Duke Energy, one of the largest utilities in the state, is also lining up crews to respond to power outages and downed trees.
“We join state officials in asking everyone to take this storm seriously and prepare now,” said Duke Energy storm director Jason Cutliffe. “We also ask our customers for their patience. With a Category 4 hurricane, power may take several days to restore.”
Health officials are making site visits and phone calls to nursing homes where the status of backup generators is uncertain in state records.
In the aftermath of Hurricane Irma, Florida passed a law requiring nursing homes to have backup generators capable of powering their air conditioning units. The measure was enacted in response to a tragedy in which at least 12 patients suffered fatal medical complications from heat exposure inside the Rehabilitation Center at Hollywood Hills, where power to the air conditioning system was knocked out by the storm.
The governor said FEMA is working with Mississippi, Alabama and Georgia to waive truck weighing requirements and facilitate fuel transport. Law enforcement in Florida will be escorting fuel trucks when needed, the governor said.
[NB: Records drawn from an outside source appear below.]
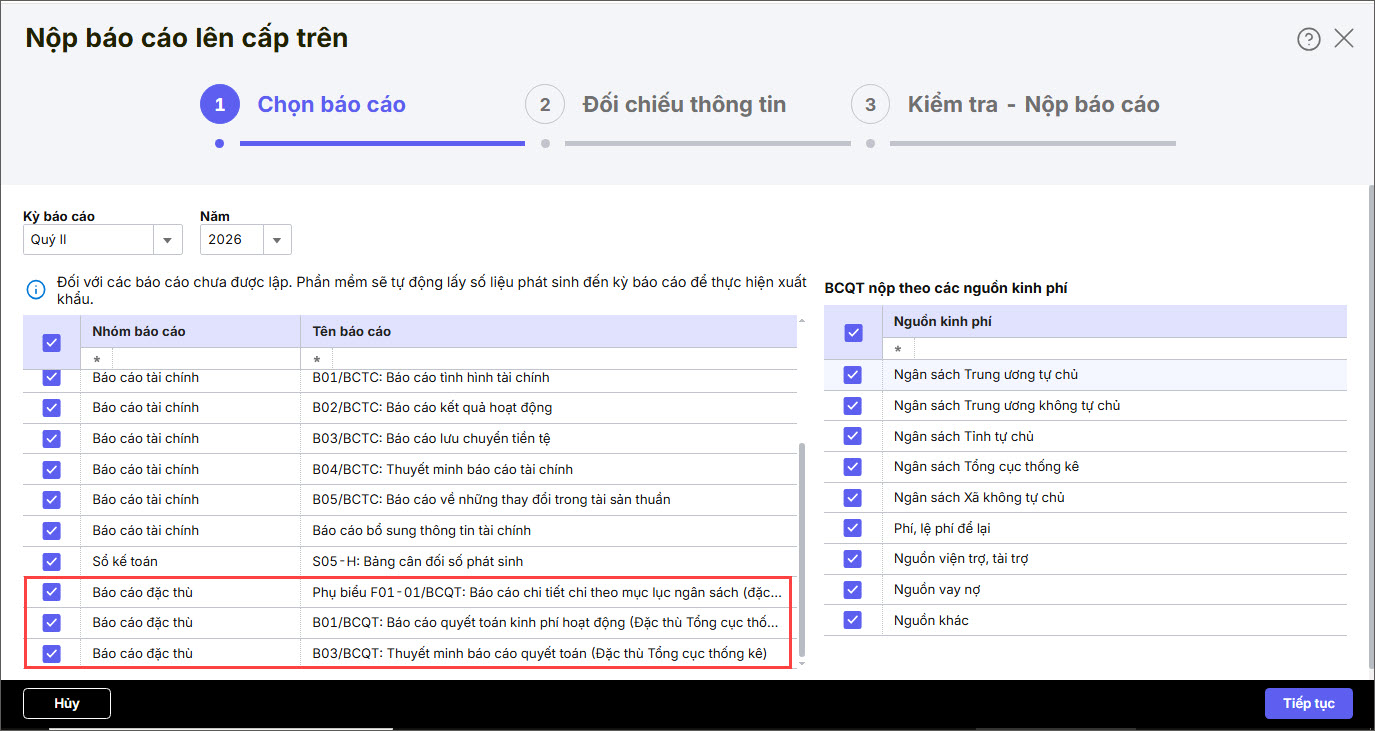1375x731 pixels.
Task: Close the dialog with X icon
Action: point(1344,39)
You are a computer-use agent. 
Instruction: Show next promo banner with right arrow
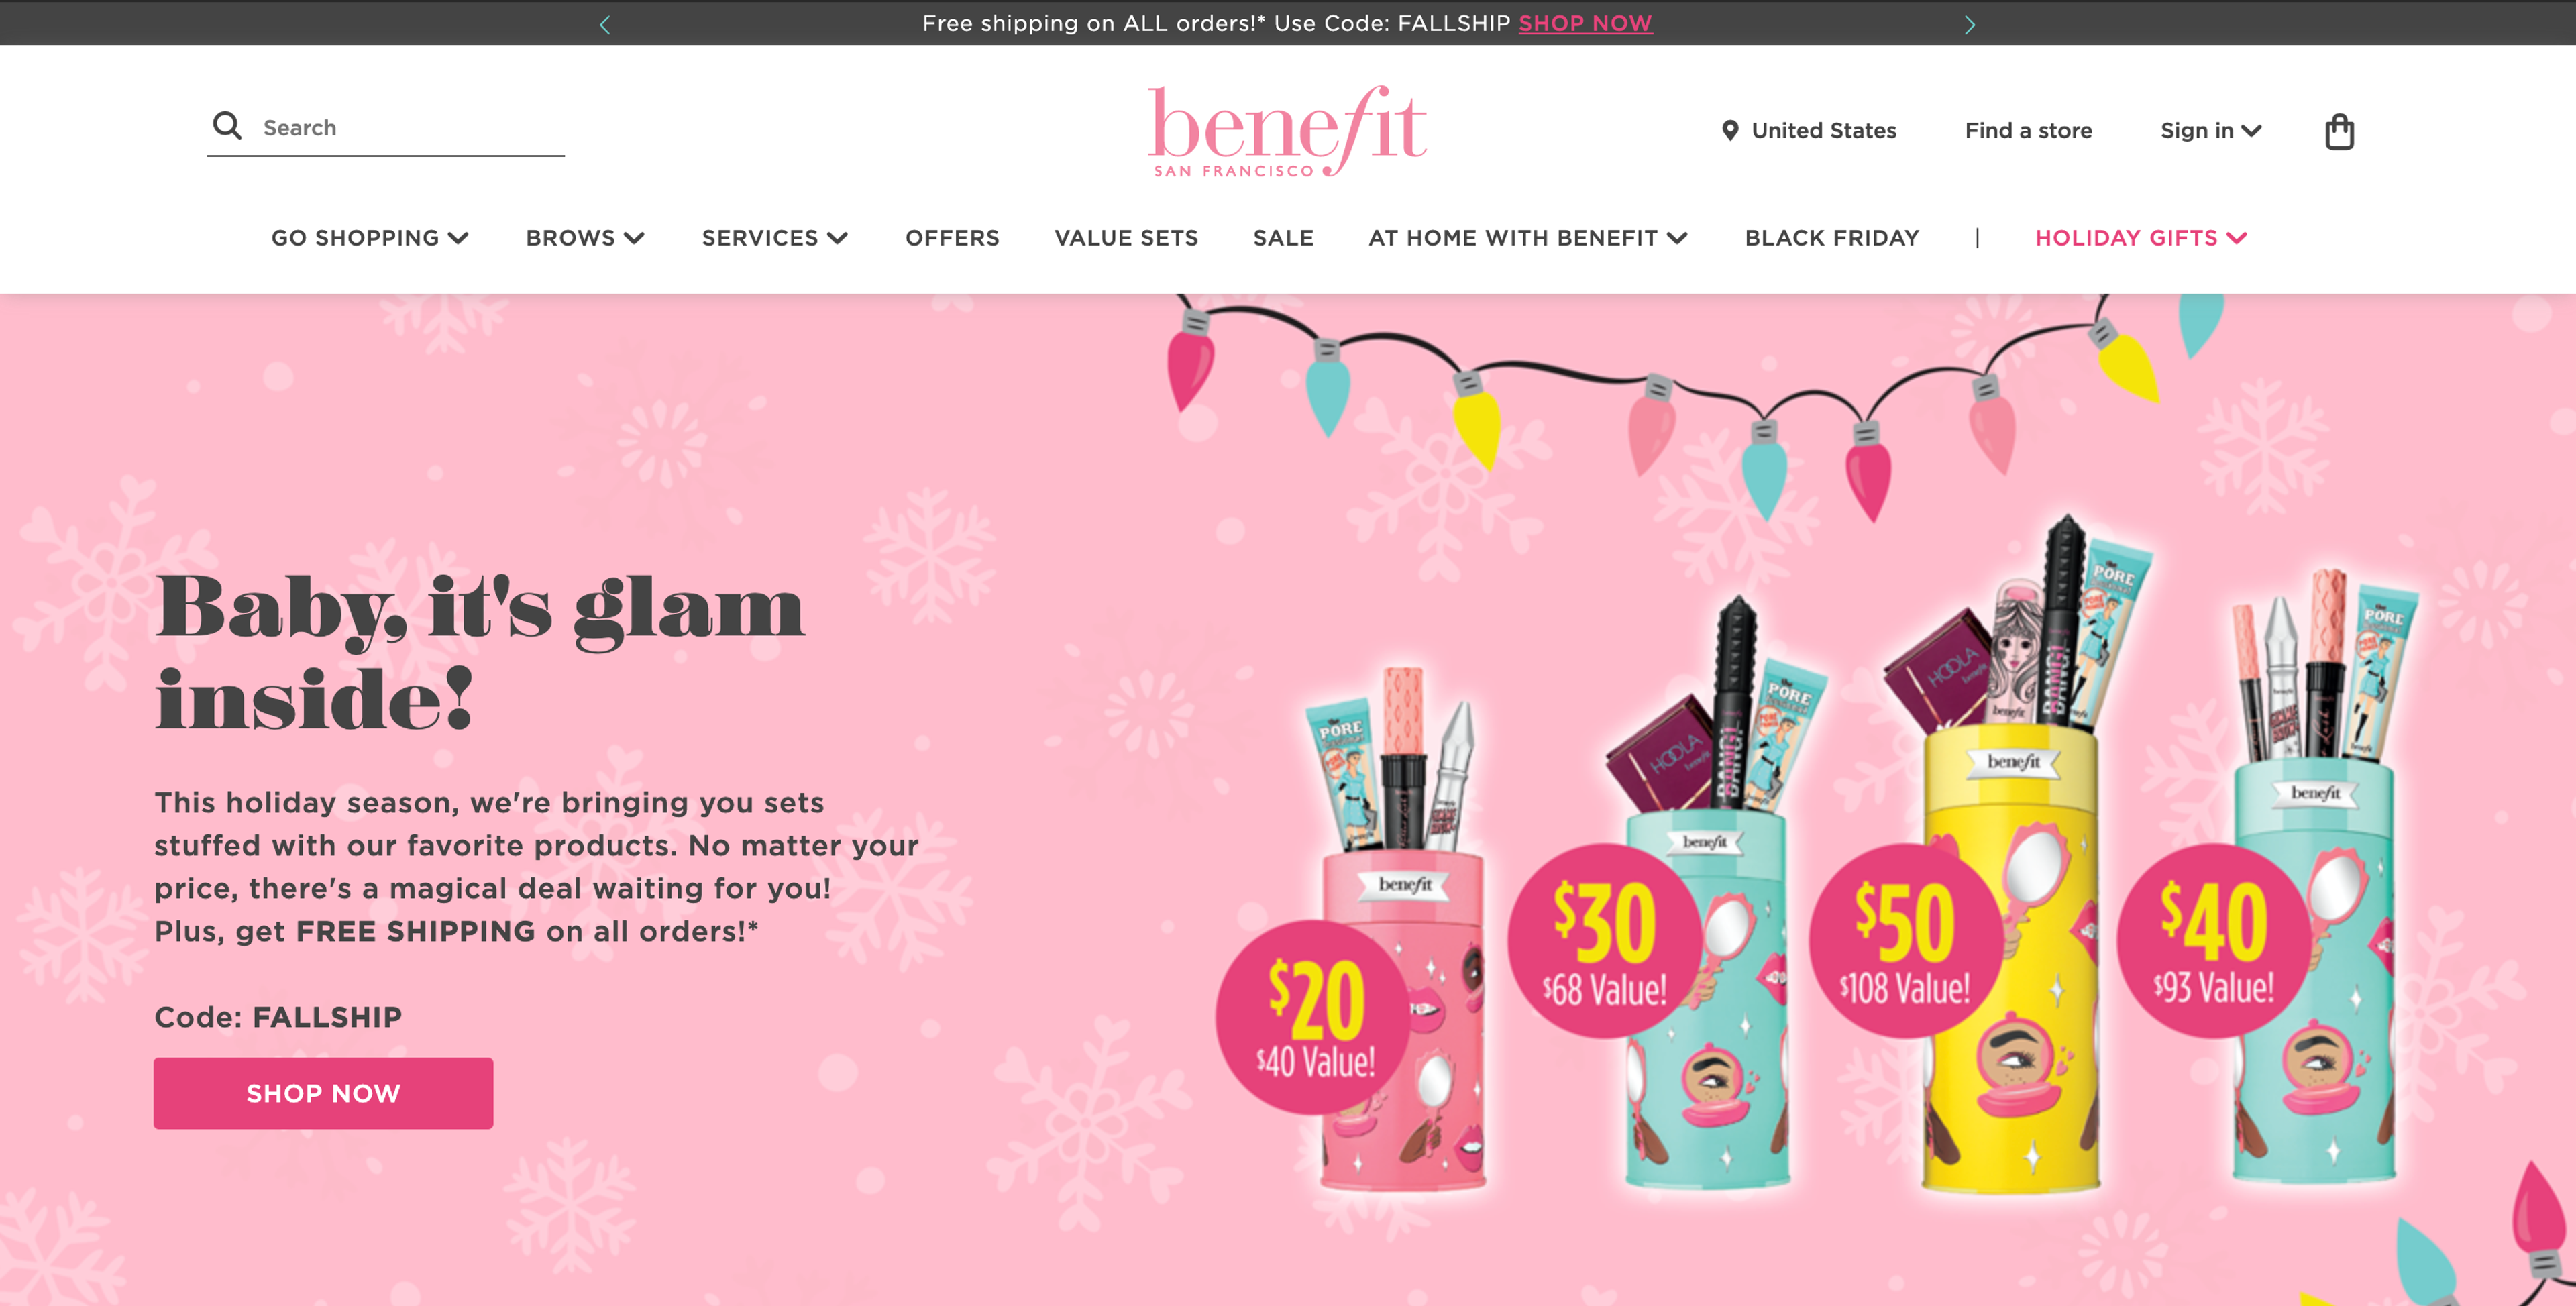[1969, 24]
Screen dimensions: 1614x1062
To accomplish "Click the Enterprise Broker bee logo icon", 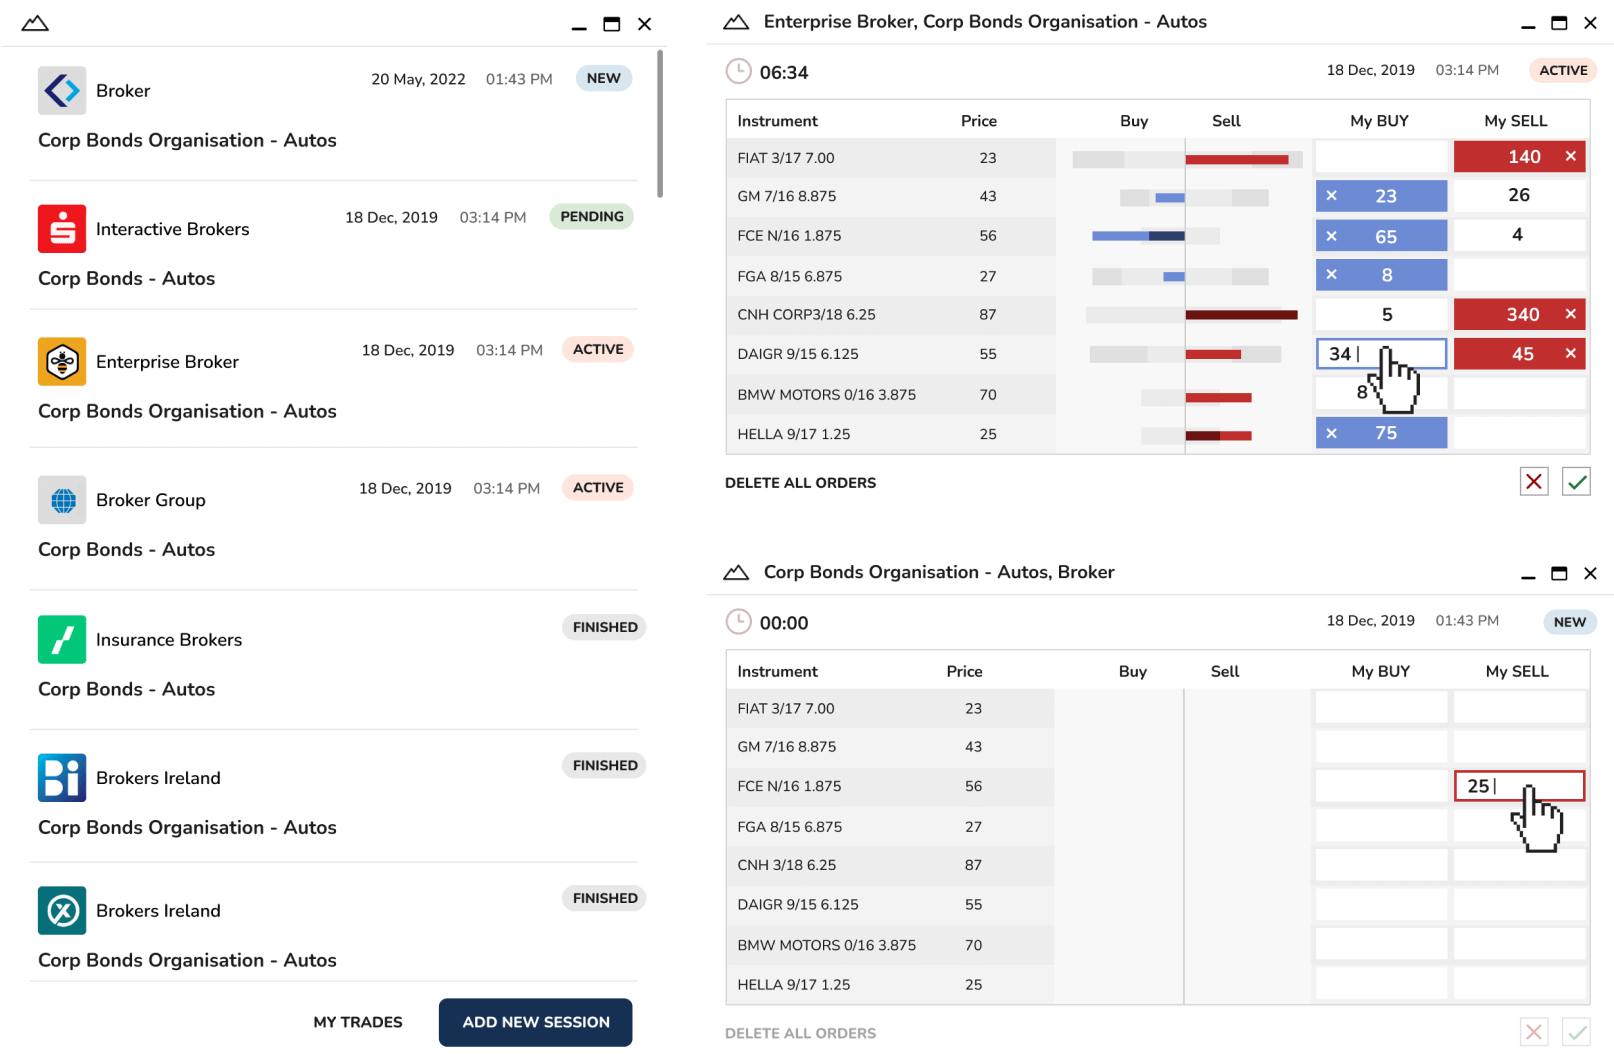I will click(62, 361).
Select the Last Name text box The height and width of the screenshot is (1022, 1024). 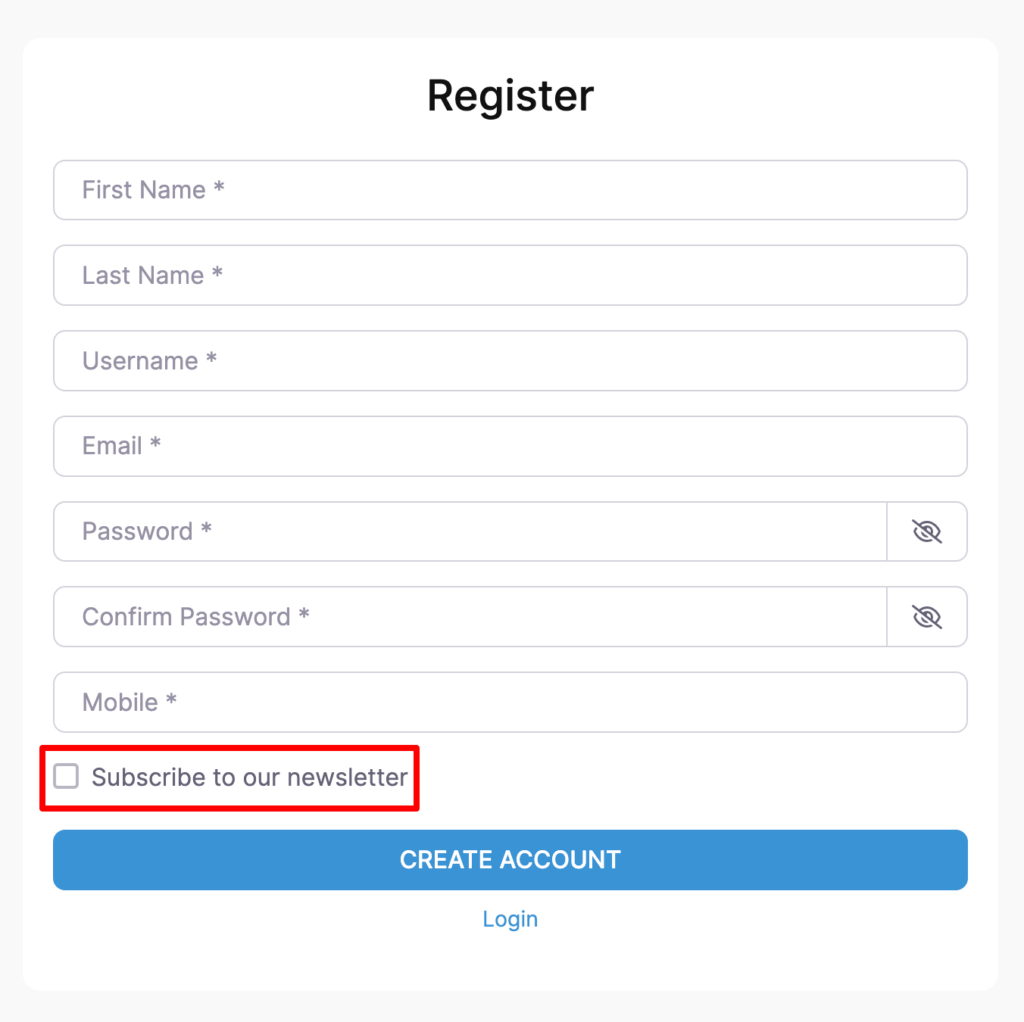[x=510, y=275]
According to GasBuddy.com, about 60 percent of gas stations in West Palm Beach and Miami did not have fuel. Even across the state in the Tampa Bay area, out of the storm’s projected path, nearly 40 percent of stations ran out of gas.
Florida Attorney General Ashley Moody activated the state’s price gouging hotline on Friday.
“You should be taking steps now to ensure you are prepared for the storm and the possibility of days without electricity,” she said. “I have extended Florida’s Price Gouging Hotline to all 67 counties in an effort to prevent gouging, so Floridians can afford essential items now.”
Supermarkets and grocery stores across the state are already experiencing shortages of water. At the country’s busiest Walmart in Pinellas County, shoppers stripped the shelves of all water by noon. A manager said the store was not imposing limits on purchases, but that could change in the future.
The state is coordinating with Walmart and other grocery stores to make sure water is restocked.
In response to the water shortages, breweries across the state are letting residents fill up their containers with fresh water. Brian Pitts, manager of Funky Buddha Brewery near Ft. Lauderdale, said a trickle of people have come in for water, but far more want the beer.
“People are looking to take home some of the beer, just so they can get stocked up for the few days they may be inside,” he said.
The brewery plans to remain open through the holiday weekend.
Florida had a lull of more than a decade between 2005 and 2016 with no major hurricane making landfall.
The past few years have not been so kind. Hurricane Irma caused widespread damage, wreaking havoc in the Florida Keys as a category 4 storm before reaching north Florida, where it caused historic flooding along the St. Johns River.
Last year, Hurricane Michael devastated Florida’s panhandle, bringing sustained winds of 160 mph. It was the first category 5 hurricane to hit the United States since Hurricane Andrew in 1992.